[Records from a data source]
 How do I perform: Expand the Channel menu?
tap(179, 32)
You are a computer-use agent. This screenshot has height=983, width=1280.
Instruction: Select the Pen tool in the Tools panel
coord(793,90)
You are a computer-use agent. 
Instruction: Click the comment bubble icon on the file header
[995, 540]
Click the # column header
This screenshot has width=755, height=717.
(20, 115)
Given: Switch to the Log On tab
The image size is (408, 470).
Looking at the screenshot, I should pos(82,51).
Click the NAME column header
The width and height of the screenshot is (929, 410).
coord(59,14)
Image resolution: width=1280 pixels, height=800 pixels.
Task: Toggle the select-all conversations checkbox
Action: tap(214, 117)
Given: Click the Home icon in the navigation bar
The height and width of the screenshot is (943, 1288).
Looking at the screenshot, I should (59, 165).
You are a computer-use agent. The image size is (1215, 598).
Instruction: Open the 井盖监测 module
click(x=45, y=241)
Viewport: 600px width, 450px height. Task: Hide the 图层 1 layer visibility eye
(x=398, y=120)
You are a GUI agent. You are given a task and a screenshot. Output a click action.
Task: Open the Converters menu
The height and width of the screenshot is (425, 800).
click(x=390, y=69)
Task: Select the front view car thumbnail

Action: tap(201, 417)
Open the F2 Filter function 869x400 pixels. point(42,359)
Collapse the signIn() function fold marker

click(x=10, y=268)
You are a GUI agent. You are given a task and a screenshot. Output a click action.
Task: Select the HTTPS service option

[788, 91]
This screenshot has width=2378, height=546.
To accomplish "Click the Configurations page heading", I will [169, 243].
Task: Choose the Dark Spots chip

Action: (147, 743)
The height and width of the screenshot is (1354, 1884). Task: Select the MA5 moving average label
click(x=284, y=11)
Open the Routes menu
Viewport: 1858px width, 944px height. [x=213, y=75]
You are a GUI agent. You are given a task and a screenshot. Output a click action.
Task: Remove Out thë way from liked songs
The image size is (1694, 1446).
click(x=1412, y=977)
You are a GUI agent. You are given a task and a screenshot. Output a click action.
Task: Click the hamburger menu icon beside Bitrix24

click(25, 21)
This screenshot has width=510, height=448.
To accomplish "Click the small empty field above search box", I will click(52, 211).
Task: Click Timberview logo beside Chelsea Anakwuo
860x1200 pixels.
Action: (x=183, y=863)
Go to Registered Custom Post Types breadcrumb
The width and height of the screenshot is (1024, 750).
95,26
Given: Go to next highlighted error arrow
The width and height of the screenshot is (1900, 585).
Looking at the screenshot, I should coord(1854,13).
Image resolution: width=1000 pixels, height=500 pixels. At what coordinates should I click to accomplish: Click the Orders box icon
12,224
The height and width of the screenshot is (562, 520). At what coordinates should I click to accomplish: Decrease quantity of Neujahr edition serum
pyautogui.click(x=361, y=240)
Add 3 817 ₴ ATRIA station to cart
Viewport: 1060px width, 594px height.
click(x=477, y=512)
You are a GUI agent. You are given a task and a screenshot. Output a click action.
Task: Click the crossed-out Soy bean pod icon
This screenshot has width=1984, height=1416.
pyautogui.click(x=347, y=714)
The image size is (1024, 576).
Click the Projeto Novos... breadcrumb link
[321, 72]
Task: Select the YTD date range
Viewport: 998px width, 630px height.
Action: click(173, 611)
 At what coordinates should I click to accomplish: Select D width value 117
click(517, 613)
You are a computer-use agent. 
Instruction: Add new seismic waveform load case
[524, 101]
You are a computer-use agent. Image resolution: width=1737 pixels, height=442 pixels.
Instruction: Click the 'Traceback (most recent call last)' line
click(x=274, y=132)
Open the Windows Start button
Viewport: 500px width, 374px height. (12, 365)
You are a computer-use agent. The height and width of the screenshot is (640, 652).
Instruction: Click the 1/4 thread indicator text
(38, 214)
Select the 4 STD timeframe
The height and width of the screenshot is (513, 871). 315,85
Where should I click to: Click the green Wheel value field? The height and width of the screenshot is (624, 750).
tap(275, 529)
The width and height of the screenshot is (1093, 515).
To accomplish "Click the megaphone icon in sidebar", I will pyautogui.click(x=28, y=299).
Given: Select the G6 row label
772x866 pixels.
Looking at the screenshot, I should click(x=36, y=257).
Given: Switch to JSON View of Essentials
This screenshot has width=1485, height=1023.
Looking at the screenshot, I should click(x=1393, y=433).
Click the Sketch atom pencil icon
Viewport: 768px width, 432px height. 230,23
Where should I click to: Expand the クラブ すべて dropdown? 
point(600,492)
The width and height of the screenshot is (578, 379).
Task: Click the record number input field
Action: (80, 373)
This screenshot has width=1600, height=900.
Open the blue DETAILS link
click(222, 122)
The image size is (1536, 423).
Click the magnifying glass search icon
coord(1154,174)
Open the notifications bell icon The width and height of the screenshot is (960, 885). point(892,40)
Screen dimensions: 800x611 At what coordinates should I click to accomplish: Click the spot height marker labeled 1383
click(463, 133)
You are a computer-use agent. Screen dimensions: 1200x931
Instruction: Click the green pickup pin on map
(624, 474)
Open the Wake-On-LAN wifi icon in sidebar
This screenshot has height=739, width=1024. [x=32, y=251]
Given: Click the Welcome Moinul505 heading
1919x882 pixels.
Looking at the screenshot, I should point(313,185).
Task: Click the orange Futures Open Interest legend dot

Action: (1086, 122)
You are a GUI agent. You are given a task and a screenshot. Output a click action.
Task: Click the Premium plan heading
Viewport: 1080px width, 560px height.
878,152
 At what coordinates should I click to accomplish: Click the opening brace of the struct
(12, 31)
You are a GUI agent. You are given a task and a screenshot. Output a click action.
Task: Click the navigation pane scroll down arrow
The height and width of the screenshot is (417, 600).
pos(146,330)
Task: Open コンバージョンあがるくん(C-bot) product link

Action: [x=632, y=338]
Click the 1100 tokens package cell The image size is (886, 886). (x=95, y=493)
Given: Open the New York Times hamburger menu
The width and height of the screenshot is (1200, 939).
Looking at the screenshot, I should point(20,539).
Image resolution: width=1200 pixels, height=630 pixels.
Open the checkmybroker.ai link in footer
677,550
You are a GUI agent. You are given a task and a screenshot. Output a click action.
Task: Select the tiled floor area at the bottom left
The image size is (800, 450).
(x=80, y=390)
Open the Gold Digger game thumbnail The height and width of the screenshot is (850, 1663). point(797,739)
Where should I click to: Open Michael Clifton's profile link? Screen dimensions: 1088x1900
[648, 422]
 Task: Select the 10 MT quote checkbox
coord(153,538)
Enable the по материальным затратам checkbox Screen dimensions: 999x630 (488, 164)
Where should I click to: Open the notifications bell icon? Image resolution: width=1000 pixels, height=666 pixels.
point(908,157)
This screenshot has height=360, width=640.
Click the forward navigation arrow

> Work to be completed:
Up to and including the line with "Given: Click the Home", write out the records above exactly, starting from their first line.

> Solution for this task:
 How do I perform: Expand the Channel menu?
tap(179, 32)
You are a computer-use agent. This screenshot has height=983, width=1280.
Instruction: Select the Pen tool in the Tools panel
coord(793,90)
You are a computer-use agent. 
Instruction: Click the comment bubble icon on the file header
[995, 540]
Click the # column header
This screenshot has width=755, height=717.
(20, 115)
Given: Switch to the Log On tab
The image size is (408, 470).
Looking at the screenshot, I should pos(82,51).
Click the NAME column header
The width and height of the screenshot is (929, 410).
coord(59,14)
Image resolution: width=1280 pixels, height=800 pixels.
Task: Toggle the select-all conversations checkbox
Action: tap(214, 117)
Given: Click the Home icon in the navigation bar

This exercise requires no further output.